Emoni poses for photos with his opponents following a tournament game, at the request of one of the parents, Bernetta Kelly.

The Adidas Invitational in Fishers, Indiana, attracts some of the Midwest’s top seventh-grade AAU teams. Inside Best Choice Fieldhouse, talk centers on whether the Bates Fundamentals squad starring Emoni and coached by E.J. can live up to the hype.

“They’ve been hearing a lot about him,” says Bernetta Kelly, watching her son’s Peoria Area Elite team take its shot.

Bates Fundamentals wins 95-44 and Kelly understands why. She approaches Emoni and asks for a photo with her son and his team.

“I’ve seen the best players from Pittsburgh to Vegas the last four years, and he’s been the best in his class,” Peoria coach Zach Martin says. “I told the guys, ‘There are not many times you will be able to say you played an NBA player, but you just did.’”

This highlight reel posted by CityLeagueHoopsTV on YouTube stood at just over 990,000 views the morning of Sept. 21.

After another lopsided victory in the two-day tournament won easily by Bates Fundamentals, Emoni walks off the court. A younger competitor darts out of his team’s pregame layup line to slap his hand. Moments later, the excitement follows Emoni out the door.

“Hey, that’s him,” a young boy entering the facility says to teammates.

How does a 10-year-old from Fort Wayne, Indiana, know who Bates is?

“YouTube,” he says.

Duh.

The highlight reel posted last summer had nearly 1 million views before Emoni walked into the doors at Clague for the first time as an eighth-grader. Several other videos have racked up 500,000-plus views in less than one year.
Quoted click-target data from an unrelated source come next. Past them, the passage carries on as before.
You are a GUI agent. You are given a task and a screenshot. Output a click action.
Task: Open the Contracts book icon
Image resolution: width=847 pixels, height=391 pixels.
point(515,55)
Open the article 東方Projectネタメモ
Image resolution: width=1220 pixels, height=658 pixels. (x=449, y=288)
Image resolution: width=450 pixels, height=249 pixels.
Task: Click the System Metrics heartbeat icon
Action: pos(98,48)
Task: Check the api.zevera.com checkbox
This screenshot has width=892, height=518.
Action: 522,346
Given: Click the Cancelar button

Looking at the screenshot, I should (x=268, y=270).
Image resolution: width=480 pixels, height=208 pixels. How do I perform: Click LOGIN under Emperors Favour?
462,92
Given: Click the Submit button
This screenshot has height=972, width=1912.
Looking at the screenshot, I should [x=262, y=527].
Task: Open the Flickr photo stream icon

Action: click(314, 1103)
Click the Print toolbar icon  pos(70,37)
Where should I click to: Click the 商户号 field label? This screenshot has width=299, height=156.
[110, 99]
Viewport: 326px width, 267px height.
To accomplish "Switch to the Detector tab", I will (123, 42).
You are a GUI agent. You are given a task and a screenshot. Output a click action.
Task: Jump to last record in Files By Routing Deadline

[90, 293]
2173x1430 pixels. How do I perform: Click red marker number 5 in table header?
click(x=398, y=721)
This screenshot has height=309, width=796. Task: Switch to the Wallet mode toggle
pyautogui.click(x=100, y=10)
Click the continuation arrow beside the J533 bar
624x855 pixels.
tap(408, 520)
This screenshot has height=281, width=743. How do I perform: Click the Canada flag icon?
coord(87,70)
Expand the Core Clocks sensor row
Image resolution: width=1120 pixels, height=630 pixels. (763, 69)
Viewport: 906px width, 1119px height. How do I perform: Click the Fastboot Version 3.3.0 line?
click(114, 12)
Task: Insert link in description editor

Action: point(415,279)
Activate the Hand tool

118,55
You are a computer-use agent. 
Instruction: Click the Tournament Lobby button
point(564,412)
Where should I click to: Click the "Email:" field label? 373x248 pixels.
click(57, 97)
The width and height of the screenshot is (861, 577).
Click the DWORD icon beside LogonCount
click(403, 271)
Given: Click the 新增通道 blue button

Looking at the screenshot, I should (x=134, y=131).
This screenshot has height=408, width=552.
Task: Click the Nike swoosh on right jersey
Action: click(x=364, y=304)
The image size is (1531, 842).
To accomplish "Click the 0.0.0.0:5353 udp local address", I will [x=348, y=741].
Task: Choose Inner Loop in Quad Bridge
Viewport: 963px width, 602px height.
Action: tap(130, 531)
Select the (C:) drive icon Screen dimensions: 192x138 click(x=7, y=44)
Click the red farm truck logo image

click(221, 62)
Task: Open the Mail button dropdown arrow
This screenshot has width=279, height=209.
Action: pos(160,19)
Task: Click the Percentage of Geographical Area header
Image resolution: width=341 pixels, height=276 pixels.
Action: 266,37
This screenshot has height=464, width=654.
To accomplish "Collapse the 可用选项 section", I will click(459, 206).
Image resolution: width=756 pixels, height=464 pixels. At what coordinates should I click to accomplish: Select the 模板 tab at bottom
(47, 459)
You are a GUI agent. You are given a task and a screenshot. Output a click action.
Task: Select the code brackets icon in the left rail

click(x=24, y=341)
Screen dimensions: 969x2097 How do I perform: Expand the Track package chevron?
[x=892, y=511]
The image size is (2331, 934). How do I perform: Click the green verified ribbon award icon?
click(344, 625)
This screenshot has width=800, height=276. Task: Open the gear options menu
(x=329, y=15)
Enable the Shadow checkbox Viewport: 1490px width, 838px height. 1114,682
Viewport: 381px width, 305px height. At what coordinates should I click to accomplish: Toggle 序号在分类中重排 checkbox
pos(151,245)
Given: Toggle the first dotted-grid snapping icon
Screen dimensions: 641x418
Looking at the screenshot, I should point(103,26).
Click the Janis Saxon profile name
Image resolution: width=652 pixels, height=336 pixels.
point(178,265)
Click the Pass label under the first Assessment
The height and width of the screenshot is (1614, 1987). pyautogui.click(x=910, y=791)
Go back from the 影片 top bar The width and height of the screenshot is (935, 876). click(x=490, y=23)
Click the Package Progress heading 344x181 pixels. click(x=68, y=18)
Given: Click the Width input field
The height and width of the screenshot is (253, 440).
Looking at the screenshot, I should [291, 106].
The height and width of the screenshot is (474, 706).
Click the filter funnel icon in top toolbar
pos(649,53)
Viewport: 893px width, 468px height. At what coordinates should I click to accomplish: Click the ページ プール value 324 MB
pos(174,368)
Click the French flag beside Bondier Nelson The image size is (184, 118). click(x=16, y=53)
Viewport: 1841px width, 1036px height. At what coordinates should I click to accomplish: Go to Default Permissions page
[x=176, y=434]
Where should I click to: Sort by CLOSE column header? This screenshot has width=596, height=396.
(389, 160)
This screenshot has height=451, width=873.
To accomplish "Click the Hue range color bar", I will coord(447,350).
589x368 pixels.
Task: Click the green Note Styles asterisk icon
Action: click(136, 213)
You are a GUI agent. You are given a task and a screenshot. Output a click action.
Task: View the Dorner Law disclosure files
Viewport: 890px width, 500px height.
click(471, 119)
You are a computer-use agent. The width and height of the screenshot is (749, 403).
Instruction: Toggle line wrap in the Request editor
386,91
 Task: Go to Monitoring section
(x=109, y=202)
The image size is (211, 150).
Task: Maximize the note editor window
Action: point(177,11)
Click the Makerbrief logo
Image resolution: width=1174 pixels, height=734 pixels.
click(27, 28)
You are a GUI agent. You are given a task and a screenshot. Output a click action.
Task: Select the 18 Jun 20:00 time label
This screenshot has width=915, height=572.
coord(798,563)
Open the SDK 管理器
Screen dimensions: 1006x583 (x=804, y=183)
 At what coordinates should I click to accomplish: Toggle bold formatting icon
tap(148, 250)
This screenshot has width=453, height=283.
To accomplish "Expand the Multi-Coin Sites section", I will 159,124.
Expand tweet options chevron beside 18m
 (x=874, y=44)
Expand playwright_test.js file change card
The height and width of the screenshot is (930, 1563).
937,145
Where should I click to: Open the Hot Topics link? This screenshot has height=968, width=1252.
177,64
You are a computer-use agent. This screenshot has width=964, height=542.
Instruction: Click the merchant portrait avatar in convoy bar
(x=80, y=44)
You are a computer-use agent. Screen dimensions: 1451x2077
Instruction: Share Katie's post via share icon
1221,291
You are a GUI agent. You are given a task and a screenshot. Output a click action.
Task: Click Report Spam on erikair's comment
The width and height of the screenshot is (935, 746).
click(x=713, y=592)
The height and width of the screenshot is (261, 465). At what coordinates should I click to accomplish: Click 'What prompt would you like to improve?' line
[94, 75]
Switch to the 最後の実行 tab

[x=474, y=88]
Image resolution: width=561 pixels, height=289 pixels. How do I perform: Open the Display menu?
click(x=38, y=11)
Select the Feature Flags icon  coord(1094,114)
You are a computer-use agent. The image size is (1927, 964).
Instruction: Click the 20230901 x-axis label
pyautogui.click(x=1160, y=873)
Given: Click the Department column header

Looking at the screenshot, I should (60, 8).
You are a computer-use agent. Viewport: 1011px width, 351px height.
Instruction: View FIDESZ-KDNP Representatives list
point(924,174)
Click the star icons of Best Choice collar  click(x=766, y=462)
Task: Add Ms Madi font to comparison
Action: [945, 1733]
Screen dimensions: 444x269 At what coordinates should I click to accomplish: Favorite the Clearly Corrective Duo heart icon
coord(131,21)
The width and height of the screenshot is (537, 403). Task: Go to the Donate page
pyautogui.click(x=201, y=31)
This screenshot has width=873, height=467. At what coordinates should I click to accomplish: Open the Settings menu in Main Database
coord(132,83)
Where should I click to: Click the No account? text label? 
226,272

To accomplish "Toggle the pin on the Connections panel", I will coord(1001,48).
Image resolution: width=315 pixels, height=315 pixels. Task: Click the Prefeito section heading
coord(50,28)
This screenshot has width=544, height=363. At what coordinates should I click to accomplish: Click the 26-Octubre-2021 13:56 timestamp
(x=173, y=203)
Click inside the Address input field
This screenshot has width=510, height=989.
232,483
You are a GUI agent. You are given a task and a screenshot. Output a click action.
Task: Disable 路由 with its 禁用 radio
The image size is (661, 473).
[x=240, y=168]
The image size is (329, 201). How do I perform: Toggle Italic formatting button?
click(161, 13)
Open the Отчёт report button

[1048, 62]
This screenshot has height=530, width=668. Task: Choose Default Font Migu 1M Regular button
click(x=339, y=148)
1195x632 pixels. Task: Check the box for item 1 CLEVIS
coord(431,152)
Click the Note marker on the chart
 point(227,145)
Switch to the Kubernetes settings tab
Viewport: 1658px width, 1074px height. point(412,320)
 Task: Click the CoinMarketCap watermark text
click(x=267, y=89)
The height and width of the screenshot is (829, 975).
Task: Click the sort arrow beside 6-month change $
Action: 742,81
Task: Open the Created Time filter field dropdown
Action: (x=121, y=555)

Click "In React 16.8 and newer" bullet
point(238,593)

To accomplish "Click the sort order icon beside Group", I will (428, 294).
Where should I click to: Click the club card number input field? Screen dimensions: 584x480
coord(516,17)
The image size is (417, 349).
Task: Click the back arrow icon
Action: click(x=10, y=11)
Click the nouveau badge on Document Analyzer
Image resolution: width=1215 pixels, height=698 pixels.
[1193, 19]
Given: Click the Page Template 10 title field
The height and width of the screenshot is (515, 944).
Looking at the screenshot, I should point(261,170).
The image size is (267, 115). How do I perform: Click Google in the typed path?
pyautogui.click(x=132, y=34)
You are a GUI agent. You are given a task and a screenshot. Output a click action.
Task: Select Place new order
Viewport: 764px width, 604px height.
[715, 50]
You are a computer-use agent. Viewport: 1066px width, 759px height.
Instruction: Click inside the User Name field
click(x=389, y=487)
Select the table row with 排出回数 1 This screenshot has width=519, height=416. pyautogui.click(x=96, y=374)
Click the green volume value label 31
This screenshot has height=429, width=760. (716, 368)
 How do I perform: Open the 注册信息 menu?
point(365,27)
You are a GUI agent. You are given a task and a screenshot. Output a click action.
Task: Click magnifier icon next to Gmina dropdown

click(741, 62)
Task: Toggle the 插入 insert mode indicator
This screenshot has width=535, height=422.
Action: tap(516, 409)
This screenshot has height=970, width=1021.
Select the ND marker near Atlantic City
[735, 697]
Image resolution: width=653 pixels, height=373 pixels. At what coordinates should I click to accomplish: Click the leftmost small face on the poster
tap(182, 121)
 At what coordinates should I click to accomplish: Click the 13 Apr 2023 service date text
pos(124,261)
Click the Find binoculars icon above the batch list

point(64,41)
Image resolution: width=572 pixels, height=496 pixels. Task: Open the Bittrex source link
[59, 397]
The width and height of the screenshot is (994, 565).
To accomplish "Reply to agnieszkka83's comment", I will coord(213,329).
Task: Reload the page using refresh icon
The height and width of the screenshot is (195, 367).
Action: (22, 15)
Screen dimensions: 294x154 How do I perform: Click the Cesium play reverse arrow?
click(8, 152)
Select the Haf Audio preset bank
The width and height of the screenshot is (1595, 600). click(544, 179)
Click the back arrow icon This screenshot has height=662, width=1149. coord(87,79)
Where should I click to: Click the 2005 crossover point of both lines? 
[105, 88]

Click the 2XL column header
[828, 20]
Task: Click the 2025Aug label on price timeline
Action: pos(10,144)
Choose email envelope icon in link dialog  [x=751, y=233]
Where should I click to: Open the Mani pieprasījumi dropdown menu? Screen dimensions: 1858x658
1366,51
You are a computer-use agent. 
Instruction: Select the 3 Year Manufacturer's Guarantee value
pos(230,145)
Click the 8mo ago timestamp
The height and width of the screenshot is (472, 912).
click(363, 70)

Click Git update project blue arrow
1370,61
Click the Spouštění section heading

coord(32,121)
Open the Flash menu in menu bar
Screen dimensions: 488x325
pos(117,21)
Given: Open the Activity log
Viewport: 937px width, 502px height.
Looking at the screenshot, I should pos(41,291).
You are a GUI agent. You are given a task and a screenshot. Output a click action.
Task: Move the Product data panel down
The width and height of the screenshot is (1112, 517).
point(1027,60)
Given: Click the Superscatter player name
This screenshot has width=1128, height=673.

By the spring of 2018, the suspense about where he plans to attend high school may be its own mini-drama. Then a few years later: Which college?

E.J. and Edith hardly need reminding that’s still a long way off. As good as the recruiting services have become at projecting stars, it’s easy to forget the object of all that attention is still just 13. At times, the recruiting experts simply miss.

“It’s always a crap shoot,” E.J. says. “You don’t know what life will deal you. You never know what can happen with injuries, the loss of motivation or pressure getting to be too much.”

Yet fans of two college basketball powers with the inside track can already start thinking about the fall of 2021, when Bates can officially sign a scholarship offer. In quiet moments, Emoni sometimes does, too.

Asked about his favorite programs, the soft-spoken kid doesn’t hesitate to name the early front-runners.

“Michigan State and Kentucky,” Emoni says.